The publishers eventually relented and brought forward the general publication of Sunnyside with the trade paperback to follow in September.

Gold is rather nonplussed by the controversy. “My first reaction was that I know that there are books that come out where they don’t get reviewed, but the novelist’s advance gets reviewed instead. I thought this might be the first time in history when the promotion plan got reviewed but the book didn’t,” he says with a smile.

His connection with his readers is important to him. He has a blog and after our meeting he e-mails me details of one reader’s comments to illustrate a point he was making.
Some early reviews of Sunnyside in the US have spoken of the novel being “overstuffed” with detail. Research is certainly a central part of Gold’s creative process. He realises that this dense, intricately researched work may not provide the literary snack that some might be looking for. But he takes real delight if, by the addition of a particular detail, he can bring a smile to the face of an aficionado of, say, the wheelbase pattern for a particular type of train used in a rural part of America in 1916. There is, for some readers, a sort of pornography in authentic detail.

Gold recently sorted out his library and counted more than 400 books on everything from observer squadron aircraft to 1920s cotillion etiquette that contributed to Sunnyside in some way. And then there were the thousands of hours spent in newspaper libraries and on the web, checking, ferreting out and sometimes getting lost in wonderful stories that, he says, he knows will never find their way into the work itself.
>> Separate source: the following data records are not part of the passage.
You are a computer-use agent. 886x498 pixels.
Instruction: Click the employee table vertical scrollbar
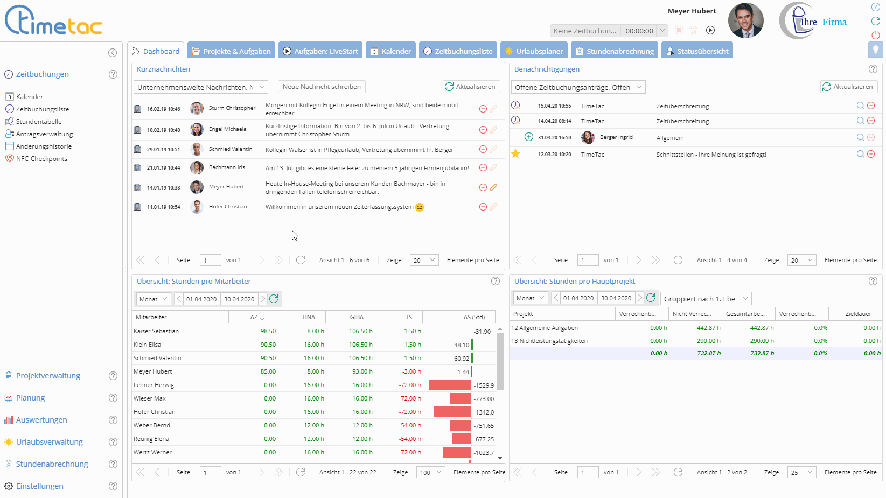[500, 361]
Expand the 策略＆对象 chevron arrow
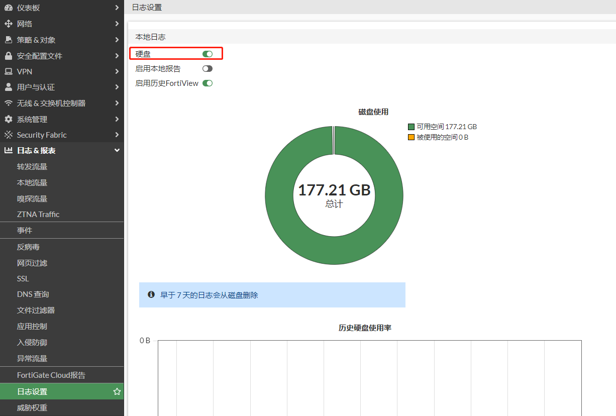Viewport: 616px width, 416px height. [x=117, y=40]
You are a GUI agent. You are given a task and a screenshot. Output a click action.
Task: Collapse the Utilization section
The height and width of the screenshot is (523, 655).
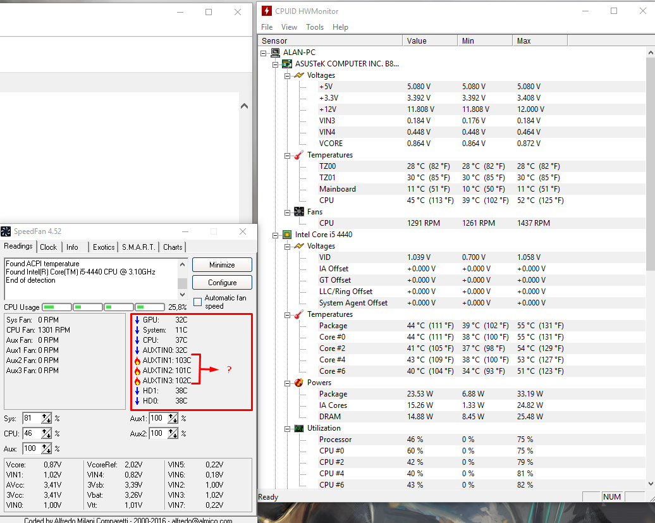click(x=286, y=428)
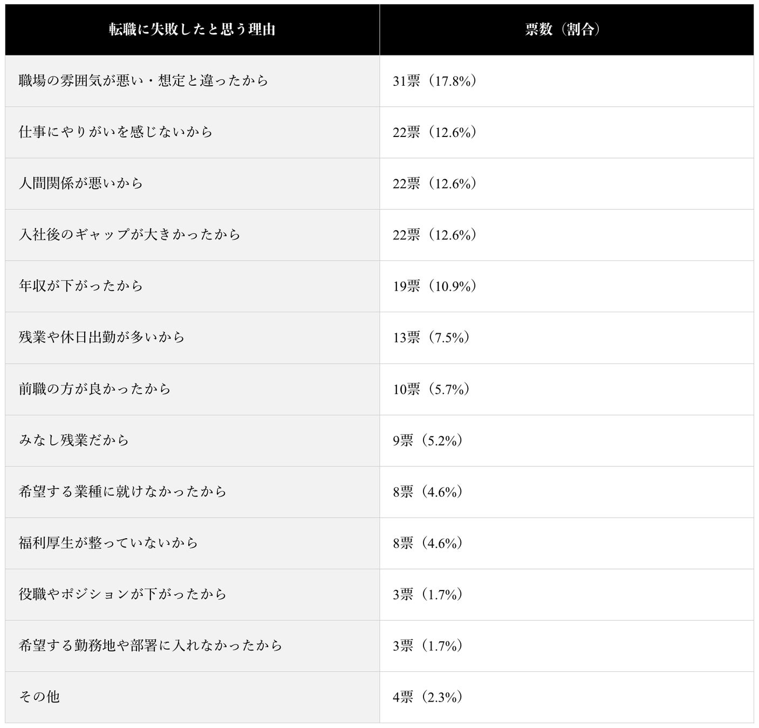Image resolution: width=759 pixels, height=728 pixels.
Task: Click the 前職の方が良かったから row label
Action: (x=95, y=389)
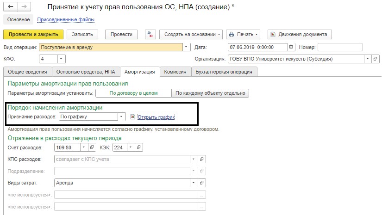
Task: Click open icon next to Виды затрат
Action: click(x=201, y=183)
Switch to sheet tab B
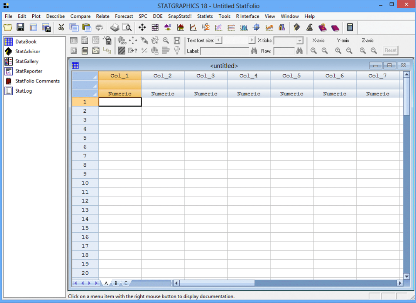The width and height of the screenshot is (416, 303). tap(116, 283)
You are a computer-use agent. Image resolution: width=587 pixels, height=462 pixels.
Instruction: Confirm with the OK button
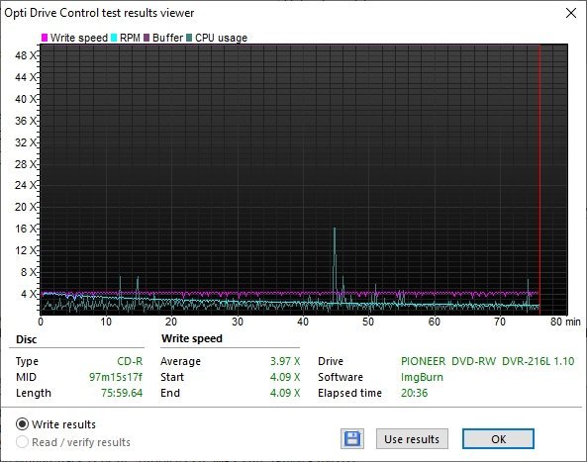coord(498,439)
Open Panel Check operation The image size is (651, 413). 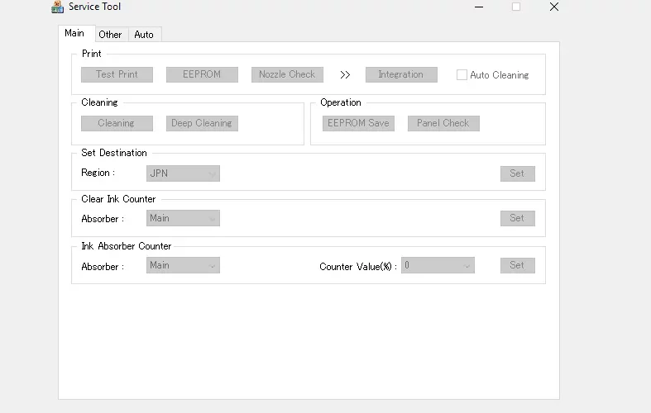(x=443, y=123)
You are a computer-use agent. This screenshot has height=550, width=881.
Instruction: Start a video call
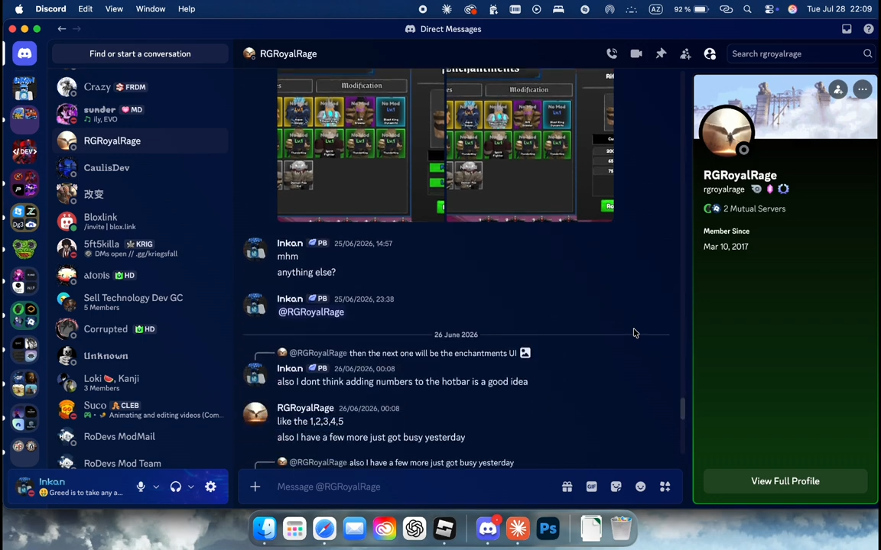tap(636, 54)
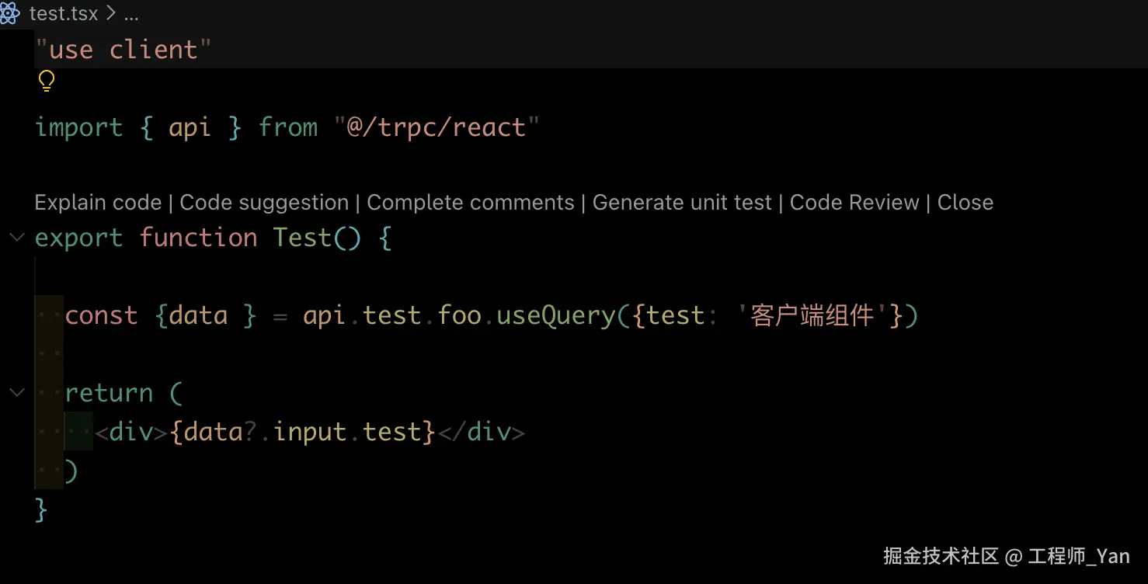
Task: Click the Code Review code lens
Action: tap(854, 203)
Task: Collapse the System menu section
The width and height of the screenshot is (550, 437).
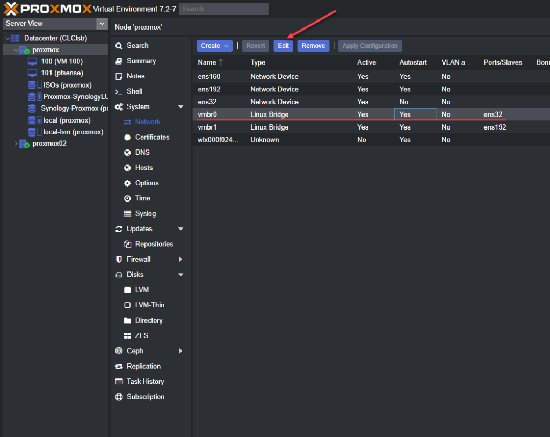Action: tap(180, 107)
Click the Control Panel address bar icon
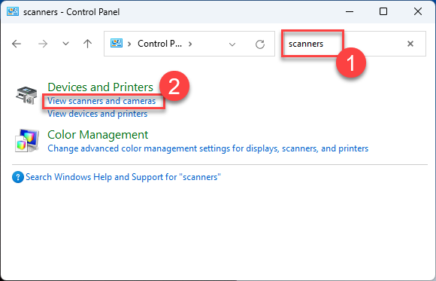This screenshot has height=281, width=436. (117, 43)
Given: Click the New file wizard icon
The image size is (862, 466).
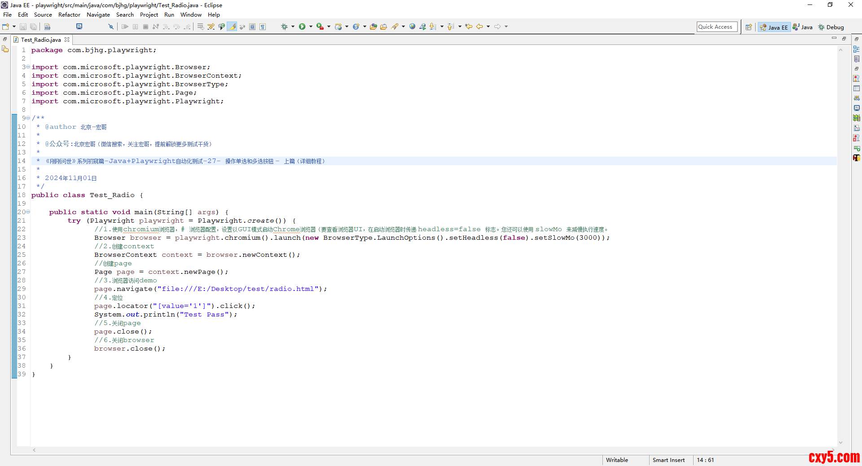Looking at the screenshot, I should pos(6,27).

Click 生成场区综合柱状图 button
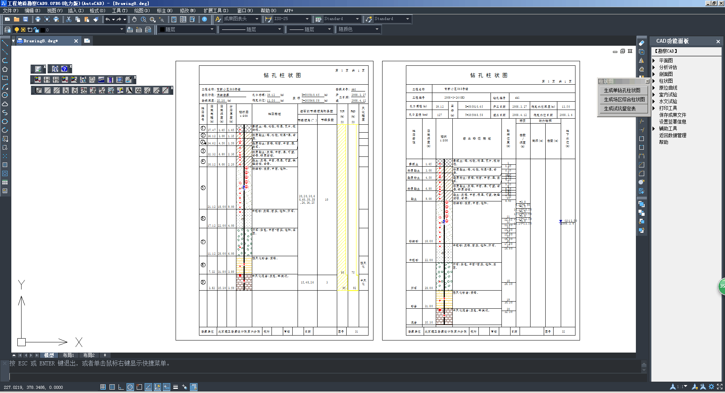coord(624,99)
He describes how one of his most concentrated pieces of research involved trying to re-create a weekend in April 1918 when a liberty loan parade took place in San Francisco to raise money for the war effort. Charlie Chaplin and Mary Pickford were the stars of the show.

Gold spent weeks looking at the microfiche archives of several local newspapers in a San Francisco public library. He even photocopied pages from the papers and stuck them on his wall to get a better feel for the event.

The author denies that he is trying to achieve an “archaeological dig”. He says: “I am trying to give a sense of something that feels real to us today and by necessity is altered. I like to point out that fact by inserting the word ‘novel’ on the cover.”

The result, when Gold gets it right, is a richness of reality that shines out from the pages. But there has to be a sense, he admits, that he is also keeping the story moving forwards, that he is keeping the “marquee lights flashing”.

But if there is one reason, above all, for persevering with Gold’s new novel, it is the ending. This is a moment of true shock.

He says: “I was trying through the entire book to construct how it was that Chaplin went from being a great comedian to being the greatest genius in the predominant art form of the 20th century and, as any Chaplin scholar will tell you, something happened in 1918 that changed him.”

Having shocked you, Gold wants you to begin again and re-examine his novel in the light of what you have just read. In these days of 140-character Tweets, instant messaging and prose that reads like e-mail spam, it is a big aim, an old-fashioned one.

Gold says he does not measure success in the number of copies sold. Before we part and he disappears up one of the steep streets of San Francisco, he says that being a bestseller of books is a “terrible way to validate yourself”.

“When I was writing Carter I had 18 months of not writing anything at all. I went into a clinical depression. That was because I was so bound up in the identity of being a writer I forgot how to be a human being. I had to recover that. Ever since then it has been human being first and the writing has sort of come with it.”